[Given text Boundary: Start]

We don't know what we've already lost: A road trip

As much as we love North Cascadian landscapes, we here at the Institute are still called to visit and experience other amazing places on our planet. We publish accounts of the places Institute staff and graduate students visit in our Road Trip series.
By David “Hutch” Hutchison, naturalist at the Institute.
We paddle our small boats upon the black still water, reflecting a mirror image of the great sandstone walls rising perpendicularly from its depth.  The mountains beyond covered in snow on this early March morning provide a stunning backdrop and increase our sense of remoteness.   Each paddle stroke brings us further into the land of sandstone canyons, the land of water reclamation, of summer recreation, and the great pause which the Colorado River makes along its journey to the Sea of Cortez.  We have entered a land of contrast; nature and human design merge here in beauty and tragedy, revealing much, while obscuring much more.

[Given text Boundary: End]
[Collected data Boundary: Start]

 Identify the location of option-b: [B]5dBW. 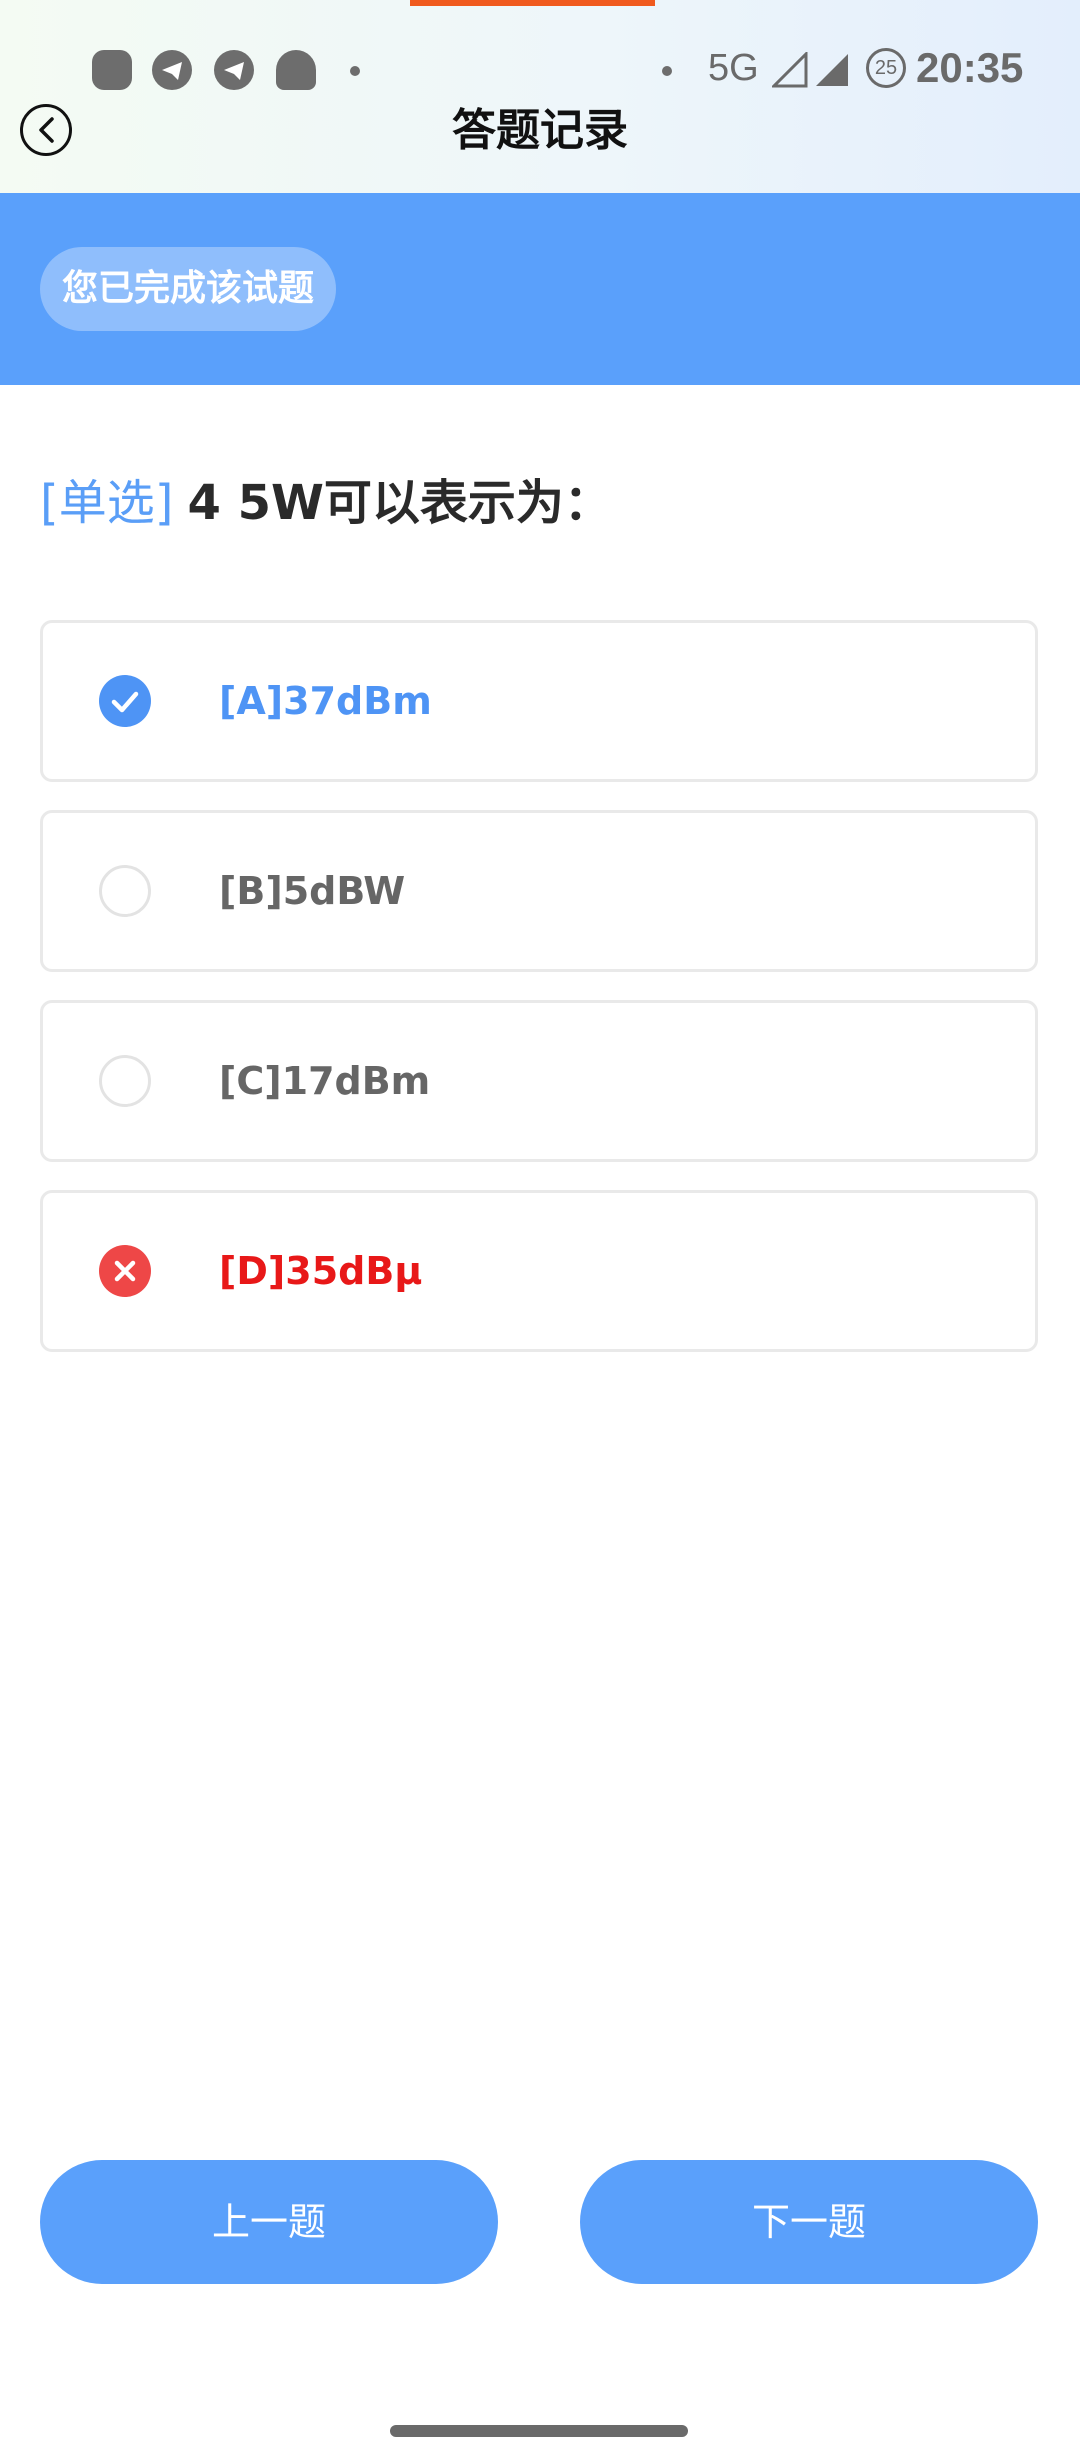
(539, 891).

[Collected data Boundary: End]

Rewrite the part of the road trip piece starting with "As much as we" and going on through "Road Trip series.", putting "visiting researchers" in place of "graduate students".

→ **Result for this task**:
As much as we love North Cascadian landscapes, we here at the Institute are still called to visit and experience other amazing places on our planet. We publish accounts of the places Institute staff and visiting researchers visit in our Road Trip series.